Learning difficulties have an emotional component—a child with learning difficulties whose condition has not been properly identified may have a poor self-image because he thinks he is not as bright as his classmates. He may lack confidence with any task that involves schoolwork, and often describes himself as “stupid.” The longer the child’s learning problem goes undiagnosed, the worse his psychological problem will become. That’s another reason why early identification is important.
Children with learning difficulties often have a history of slow speech development in the preschool years, and there is often a family history of speech and learning difficulties, perhaps involving parents, aunts and uncles, or other relatives. These signs, however, are only guidelines, and their presence does not mean your child has learning difficulties. Many children without learning difficulties also show these features in the early stages of learning to read, write, and spell. You should become concerned only if problems persist beyond the first year of grade school.
Often teachers label children as having learning difficulties if they show some of these characteristics:
- immature behavior;
- low self-esteem;
- short attention span;
- inability to cope with the work at the grade level;
- acting out.
A diagnosis of learning difficulties can and should be made only by a psychologist after having fully assessed the child in the following areas:
- Level of intelligence. This must be measured using a standardized intelligence test. Weaknesses with specific learning skills can also be identified (such as in auditory or visual short-term memory, pattern recognition, ability to recall sequences, spatial skills).
- Level of attainments in reading, spelling, writing, and math. The psychologist will establish the exact level of the child’s progress in each of these areas. The first stage will be to find an age level (for example, a nine-year-old child may read at a level normally associated with a five-year-old, and hence has a reading age of five).
- Pattern of errors. Aside from quantifying the child’s educational attainments, the psychologist will consider the types of mistakes that the child makes in reading, writing, spelling, and math, since this will enable future learning support to be targeted most effectively.

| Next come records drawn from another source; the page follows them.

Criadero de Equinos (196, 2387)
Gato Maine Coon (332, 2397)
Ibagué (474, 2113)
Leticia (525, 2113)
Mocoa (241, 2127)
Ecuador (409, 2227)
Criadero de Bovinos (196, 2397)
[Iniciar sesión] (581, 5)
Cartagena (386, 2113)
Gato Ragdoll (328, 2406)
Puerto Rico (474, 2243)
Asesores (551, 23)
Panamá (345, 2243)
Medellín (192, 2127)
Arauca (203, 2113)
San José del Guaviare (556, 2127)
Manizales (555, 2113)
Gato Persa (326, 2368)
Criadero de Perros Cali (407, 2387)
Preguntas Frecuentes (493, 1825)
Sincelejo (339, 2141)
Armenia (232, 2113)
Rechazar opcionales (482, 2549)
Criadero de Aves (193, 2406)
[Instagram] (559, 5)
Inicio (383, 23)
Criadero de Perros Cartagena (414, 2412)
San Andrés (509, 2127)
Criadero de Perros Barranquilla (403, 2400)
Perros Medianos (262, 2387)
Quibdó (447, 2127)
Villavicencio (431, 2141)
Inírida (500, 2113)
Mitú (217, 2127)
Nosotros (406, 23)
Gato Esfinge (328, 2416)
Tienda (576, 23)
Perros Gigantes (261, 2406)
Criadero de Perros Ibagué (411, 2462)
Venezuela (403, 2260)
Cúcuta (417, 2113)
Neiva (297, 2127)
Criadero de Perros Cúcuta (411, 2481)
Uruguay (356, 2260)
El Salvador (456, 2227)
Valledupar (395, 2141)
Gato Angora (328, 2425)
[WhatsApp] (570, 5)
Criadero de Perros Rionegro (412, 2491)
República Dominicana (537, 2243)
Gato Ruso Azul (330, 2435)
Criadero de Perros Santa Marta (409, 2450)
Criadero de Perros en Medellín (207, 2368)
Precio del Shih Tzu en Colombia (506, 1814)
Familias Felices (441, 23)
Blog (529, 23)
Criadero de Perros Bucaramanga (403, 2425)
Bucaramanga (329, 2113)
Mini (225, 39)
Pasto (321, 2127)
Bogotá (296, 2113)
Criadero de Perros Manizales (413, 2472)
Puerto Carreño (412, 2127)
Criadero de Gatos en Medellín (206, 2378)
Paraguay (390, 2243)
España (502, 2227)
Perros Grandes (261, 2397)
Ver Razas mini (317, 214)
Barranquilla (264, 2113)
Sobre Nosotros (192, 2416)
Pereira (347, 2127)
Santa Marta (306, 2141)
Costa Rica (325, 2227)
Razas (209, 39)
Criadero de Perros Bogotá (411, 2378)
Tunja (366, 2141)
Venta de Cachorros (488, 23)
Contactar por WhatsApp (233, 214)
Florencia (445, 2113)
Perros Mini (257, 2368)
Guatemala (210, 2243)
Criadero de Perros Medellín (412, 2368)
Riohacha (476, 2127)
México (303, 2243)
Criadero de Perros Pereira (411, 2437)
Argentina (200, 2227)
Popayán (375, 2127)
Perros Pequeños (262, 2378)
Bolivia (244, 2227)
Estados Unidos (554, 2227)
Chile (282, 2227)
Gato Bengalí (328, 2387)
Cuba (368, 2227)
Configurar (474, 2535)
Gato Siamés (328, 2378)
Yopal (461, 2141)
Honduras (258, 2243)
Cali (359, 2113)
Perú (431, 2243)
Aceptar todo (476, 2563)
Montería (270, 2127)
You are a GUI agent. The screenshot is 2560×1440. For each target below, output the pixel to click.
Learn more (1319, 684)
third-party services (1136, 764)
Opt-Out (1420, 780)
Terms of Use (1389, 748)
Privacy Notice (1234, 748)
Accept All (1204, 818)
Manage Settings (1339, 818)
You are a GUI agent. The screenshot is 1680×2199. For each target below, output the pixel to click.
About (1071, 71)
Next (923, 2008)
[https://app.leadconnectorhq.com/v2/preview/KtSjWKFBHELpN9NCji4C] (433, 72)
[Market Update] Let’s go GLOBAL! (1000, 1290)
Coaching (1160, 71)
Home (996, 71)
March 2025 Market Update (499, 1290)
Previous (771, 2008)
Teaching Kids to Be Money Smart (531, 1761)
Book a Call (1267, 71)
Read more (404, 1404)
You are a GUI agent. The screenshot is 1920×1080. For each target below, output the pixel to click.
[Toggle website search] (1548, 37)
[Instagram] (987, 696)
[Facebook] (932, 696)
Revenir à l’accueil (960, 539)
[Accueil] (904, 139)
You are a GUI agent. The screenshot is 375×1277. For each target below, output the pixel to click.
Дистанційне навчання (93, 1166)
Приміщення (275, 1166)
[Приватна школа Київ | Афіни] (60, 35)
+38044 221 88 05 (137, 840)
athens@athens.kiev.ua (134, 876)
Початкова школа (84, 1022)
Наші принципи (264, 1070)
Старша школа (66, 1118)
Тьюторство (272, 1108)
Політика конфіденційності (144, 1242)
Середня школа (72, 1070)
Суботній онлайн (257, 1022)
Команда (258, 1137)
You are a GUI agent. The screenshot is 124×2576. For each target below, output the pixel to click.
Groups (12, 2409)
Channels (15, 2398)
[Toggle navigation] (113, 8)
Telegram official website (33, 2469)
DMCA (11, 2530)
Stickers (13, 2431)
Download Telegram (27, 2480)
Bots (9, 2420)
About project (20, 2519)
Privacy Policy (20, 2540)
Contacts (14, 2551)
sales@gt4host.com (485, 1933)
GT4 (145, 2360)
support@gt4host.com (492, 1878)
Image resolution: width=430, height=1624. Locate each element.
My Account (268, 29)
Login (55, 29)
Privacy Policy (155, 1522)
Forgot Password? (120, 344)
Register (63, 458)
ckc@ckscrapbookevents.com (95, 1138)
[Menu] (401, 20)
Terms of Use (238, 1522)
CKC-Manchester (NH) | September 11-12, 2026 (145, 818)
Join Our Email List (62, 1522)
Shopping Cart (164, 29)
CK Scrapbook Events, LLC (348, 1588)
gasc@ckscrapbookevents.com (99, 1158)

- Learning attitude. The attitude that a child has toward learning partly determines his level of success or failure. Children with learning difficulties often appear to make little effort in any task that involves literacy. These children should not be accused of laziness—rather, it’s as though they have given up trying altogether because they expect to fail.
- Developmental background. A diagnosis of learning difficulty can only be made after the elimination of other, external factors that could depress progress in school. These factors could include stress at home (such as recent divorce, bereavement), lack of stimulation in the preschool years (possibly due to long periods of hospitalization), and hearing or visual difficulties.
- Certain strategies can help the child with learning difficulties, both at home and at school:
- Praise your child whenever he does something well.
- Ensure that you have the child’s attention before you give him instructions.
- Stay close to your child to help him maintain his focus and attention.
- Help your child avoid situations where he is bound to fail.
- Keep distractions minimal.
- Help your child break big jobs into smaller tasks. Do them one at a time. The tasks should be focused and structured to be relevant in the child’s life.
- Give your child one instruction at a time.
- Realize that simple tools can sometimes cause injury. Your child might not be able to use a stapler, scissors, paper cutter, or pencil sharpener.
- Give your child lots of structure.
- Avoid open-concept classrooms; they often prove to be full of distractions.
- Have your child sit at the front of the classroom, if at all possible, under the eye of the teacher.
- Remove superfluous materials because they are a source of distraction.
- Use taped books to reinforce your child’s visual reading.
- Ask your child to pronounce his spelling mistakes.
- Present learning materials in a variety of ways: verbal, visual, and tactile. Teachers should present any new material using several different methods.
- Present new concepts in class. Your child should never try to learn new material as “homework.”
- Review, review, review, and review.
- Be realistic. Your child will need longer to do tasks. He has to be taught in a way that is cooperative, to ensure his ongoing development of skills. He cannot be competitive or he will fail.
Surprisingly, children with learning disabilities often need more, not less, organized stimulation. Ways to provide this include the arts, music, drama, sports, and dance.